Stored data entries

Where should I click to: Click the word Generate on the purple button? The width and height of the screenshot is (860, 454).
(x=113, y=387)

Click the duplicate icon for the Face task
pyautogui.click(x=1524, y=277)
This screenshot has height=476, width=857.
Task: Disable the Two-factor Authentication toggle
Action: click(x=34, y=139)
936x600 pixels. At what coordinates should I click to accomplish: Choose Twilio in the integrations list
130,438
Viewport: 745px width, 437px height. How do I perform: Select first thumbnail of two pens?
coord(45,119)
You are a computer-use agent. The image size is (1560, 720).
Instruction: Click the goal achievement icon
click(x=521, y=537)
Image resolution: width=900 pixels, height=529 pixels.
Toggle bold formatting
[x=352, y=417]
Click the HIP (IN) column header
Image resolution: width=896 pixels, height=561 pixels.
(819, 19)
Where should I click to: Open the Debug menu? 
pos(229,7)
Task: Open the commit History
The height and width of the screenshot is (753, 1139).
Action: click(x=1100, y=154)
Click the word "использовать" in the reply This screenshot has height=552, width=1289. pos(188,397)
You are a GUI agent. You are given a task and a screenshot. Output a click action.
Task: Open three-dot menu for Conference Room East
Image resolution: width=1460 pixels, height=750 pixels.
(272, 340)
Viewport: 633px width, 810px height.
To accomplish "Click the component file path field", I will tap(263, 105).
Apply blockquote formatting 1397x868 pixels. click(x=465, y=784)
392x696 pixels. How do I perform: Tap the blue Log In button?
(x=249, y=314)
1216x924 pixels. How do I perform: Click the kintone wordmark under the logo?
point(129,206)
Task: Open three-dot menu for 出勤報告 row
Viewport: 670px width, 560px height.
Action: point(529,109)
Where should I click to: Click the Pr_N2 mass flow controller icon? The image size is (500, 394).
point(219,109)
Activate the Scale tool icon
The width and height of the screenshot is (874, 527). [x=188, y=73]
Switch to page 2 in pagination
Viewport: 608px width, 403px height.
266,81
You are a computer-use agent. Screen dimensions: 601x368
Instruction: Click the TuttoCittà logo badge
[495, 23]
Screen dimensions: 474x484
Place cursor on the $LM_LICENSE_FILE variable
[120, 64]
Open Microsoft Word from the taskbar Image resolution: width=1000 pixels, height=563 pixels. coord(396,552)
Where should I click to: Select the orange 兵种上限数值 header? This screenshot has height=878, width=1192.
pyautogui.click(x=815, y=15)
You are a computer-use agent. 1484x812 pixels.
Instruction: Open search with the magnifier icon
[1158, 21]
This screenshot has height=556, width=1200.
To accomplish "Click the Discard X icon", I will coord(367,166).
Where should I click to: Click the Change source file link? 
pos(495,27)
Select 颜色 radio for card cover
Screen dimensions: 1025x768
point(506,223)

• [EXERCISE DIRECTIONS] Exactly as they stand, write out all of the entries.

• [RESULT FOR THIS TASK]
Where should I click to: Click the word Generate on the purple button? The width and height of the screenshot is (860, 454).
(x=113, y=387)

Click the duplicate icon for the Face task
pyautogui.click(x=1524, y=277)
This screenshot has height=476, width=857.
Task: Disable the Two-factor Authentication toggle
Action: click(x=34, y=139)
936x600 pixels. At what coordinates should I click to accomplish: Choose Twilio in the integrations list
130,438
Viewport: 745px width, 437px height. How do I perform: Select first thumbnail of two pens?
coord(45,119)
You are a computer-use agent. The image size is (1560, 720).
Instruction: Click the goal achievement icon
click(x=521, y=537)
Image resolution: width=900 pixels, height=529 pixels.
Toggle bold formatting
[x=352, y=417]
Click the HIP (IN) column header
Image resolution: width=896 pixels, height=561 pixels.
(819, 19)
Where should I click to: Open the Debug menu? 
pos(229,7)
Task: Open the commit History
The height and width of the screenshot is (753, 1139).
Action: click(x=1100, y=154)
Click the word "использовать" in the reply This screenshot has height=552, width=1289. pos(188,397)
You are a GUI agent. You are given a task and a screenshot. Output a click action.
Task: Open three-dot menu for Conference Room East
Image resolution: width=1460 pixels, height=750 pixels.
(272, 340)
Viewport: 633px width, 810px height.
To accomplish "Click the component file path field", I will tap(263, 105).
Apply blockquote formatting 1397x868 pixels. click(x=465, y=784)
392x696 pixels. How do I perform: Tap the blue Log In button?
(x=249, y=314)
1216x924 pixels. How do I perform: Click the kintone wordmark under the logo?
point(129,206)
Task: Open three-dot menu for 出勤報告 row
Viewport: 670px width, 560px height.
Action: point(529,109)
Where should I click to: Click the Pr_N2 mass flow controller icon? The image size is (500, 394).
point(219,109)
Activate the Scale tool icon
The width and height of the screenshot is (874, 527). [x=188, y=73]
Switch to page 2 in pagination
Viewport: 608px width, 403px height.
266,81
You are a computer-use agent. Screen dimensions: 601x368
Instruction: Click the TuttoCittà logo badge
[495, 23]
Screen dimensions: 474x484
Place cursor on the $LM_LICENSE_FILE variable
[120, 64]
Open Microsoft Word from the taskbar Image resolution: width=1000 pixels, height=563 pixels. coord(396,552)
Where should I click to: Select the orange 兵种上限数值 header? This screenshot has height=878, width=1192.
pyautogui.click(x=815, y=15)
You are a computer-use agent. 1484x812 pixels.
Instruction: Open search with the magnifier icon
[1158, 21]
This screenshot has height=556, width=1200.
To accomplish "Click the Discard X icon", I will coord(367,166).
Where should I click to: Click the Change source file link? 
pos(495,27)
Select 颜色 radio for card cover
Screen dimensions: 1025x768
point(506,223)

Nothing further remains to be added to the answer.